Un nouveau rapport du MIT (Massachusetts Institute of Technology) défie l'affirmation états-unienne (et française, ndt) selon laquelle ce sont les forces d'Assad qui ont utilisé des armes chimiques en août dernier, soulignant que la portée de la roquette improvisée était beaucoup trop courte pour avoir été lancée depuis des zones contrôlées par le gouvernement.
Dans le rapport intitulé "Possible Implications of Faulty US Technical Intelligence" (Implications Possibles De Renseignements US Erronés, ndt), Richard Lloyd, un ancien inspecteur des armements de l'ONU, et Theodore Postol, un professeur du MIT, ont examiné la conception de la roquette et calculé les trajectoires possibles sur la base du chargement de l'engin.
Les auteurs ont conclu que le gaz sarin "ne pouvait tout simplement pas avoir été tiré vers la Ghouta orientale depuis le 'cœur', ou le bord oriental de la zone contrôlée par le gouvernement syrien montrée sur la carte des renseignements publiée par la Maison Blanche le 30 août 2013."
Se reposant sur des calculs mathématiques, Lloyd et Postol estiment que la roquette, disposant de telles facultés aérodynamiques, ne pouvait pas voler plus de deux kilomètres. Afin d'illustrer leur conclusion, les auteurs intègrent la carte originale de la Maison Blanche qui dépeignait les zones contrôlées par Assad et celles contrôlées par l'opposition. Sur la base de la portée de tir et de la situation des troupes le 21 août, les auteurs parviennent à la conclusion que toutes les zones à l'intérieur de ce rayon de 2 kilomètres étaient aux mains des rebelles.

Les auteurs mettent l'accent sur le fait que l'estimation indépendante par l'ONU de la portée de la munition chimique est en "accord complet" avec leurs travaux.
Le rapport poursuit en remettant en cause les points clés de l'attaque chimique que le ministre de la défense US a présentés au peuple états-unien le 30 août et au Comité des Relations Internationales le 3 septembre dans un effort pour obtenir une attaque militaire contre la Syrie.
"Mon opinion quand j'ai commencé ce processus était que cela ne pouvait être que le gouvernement syrien derrière l'attaque. Mais maintenant je ne suis plus sûr de rien. Le discours de l'administration n'était même pas proche de la réalité. Nos renseignements ne peuvent absolument pas être corrects," a dit Postol à McClatchy publication (entreprise de presse US rassemblant 30 journaux quotidiens, ndt).
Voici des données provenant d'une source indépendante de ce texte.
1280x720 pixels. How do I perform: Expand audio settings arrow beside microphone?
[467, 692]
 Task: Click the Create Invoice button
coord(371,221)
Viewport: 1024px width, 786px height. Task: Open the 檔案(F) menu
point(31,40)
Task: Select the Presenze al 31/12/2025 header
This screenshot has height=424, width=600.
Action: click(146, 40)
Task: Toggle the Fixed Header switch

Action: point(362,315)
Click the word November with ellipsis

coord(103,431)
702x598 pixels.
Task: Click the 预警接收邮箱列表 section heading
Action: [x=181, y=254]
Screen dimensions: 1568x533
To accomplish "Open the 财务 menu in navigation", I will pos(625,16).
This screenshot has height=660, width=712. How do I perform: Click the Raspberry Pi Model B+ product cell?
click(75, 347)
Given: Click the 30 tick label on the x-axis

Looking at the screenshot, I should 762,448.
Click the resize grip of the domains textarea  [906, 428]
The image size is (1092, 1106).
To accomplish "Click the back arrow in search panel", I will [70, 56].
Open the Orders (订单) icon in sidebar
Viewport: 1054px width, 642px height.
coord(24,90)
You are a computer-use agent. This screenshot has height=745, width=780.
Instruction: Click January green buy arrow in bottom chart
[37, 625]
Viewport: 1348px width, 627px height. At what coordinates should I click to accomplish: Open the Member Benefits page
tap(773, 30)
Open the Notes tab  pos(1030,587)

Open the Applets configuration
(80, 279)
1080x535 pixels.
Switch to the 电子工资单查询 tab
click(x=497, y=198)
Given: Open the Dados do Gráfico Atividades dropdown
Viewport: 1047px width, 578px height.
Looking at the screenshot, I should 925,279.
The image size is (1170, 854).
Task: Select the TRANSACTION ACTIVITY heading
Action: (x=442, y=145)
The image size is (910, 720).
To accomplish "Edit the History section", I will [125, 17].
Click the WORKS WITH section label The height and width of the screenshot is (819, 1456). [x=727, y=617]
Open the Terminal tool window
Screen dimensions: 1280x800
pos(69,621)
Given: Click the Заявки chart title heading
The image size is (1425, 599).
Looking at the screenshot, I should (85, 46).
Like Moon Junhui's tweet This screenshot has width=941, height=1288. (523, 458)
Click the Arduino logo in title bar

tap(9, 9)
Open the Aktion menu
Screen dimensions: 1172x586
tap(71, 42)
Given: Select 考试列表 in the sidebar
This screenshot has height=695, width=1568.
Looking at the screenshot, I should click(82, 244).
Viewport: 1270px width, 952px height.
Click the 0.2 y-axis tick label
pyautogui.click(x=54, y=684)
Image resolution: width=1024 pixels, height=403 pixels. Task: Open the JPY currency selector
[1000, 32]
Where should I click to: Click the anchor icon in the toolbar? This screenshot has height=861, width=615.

Pourquoi le genre particulier de roquette qui a été utilisée lors de l'attaque n'a pas été déclaré par le gouvernement syrien comme faisant partie de son arsenal lorsqu'il accepta de détruire ses armements chimiques et leurs modes de livraison demeure également un mystère. Les inspecteurs de l'OIAC (Organisation pour l'Interdiction des Armes Chimiques) chargés de l'application de cet accord n'ont pas non plus trouvé une roquette semblable en la possession des forces gouvernementales.
La Syrie a accepté la destruction de ses armements chimiques par le biais d'un accord conclu entre la Russie et les USA après une attaque au gaz sarin le 21 aout. Les nations occidentales ont accusé les forces du Président Bachar al-Assad de l'attaque mortelle, tandis que Damas en accusait les rebelles. La mission de collecte d'informations de l'ONU n'avait pas de mandat pour découvrir qui avait perpétré cette attaque.
Selon le plan soutenu par l'ONU, toutes les 1290 tonnes d'agents toxiques déclarés par le pays devraient être détruits d'ici le 30 juin. Pour commencer, le premier lot des matériaux les plus dangereux devait être sorti de Syrie le 31 décembre.
Toutefois, la date prévue fut manquée à cause de la guerre encore en cours en Syrie et de questions techniques. Ce n'est que le 7 janvier que des "matériaux chimiques prioritaires" ont quitté le port syrien de Lataqquié sur un navire danois pour les eaux internationales.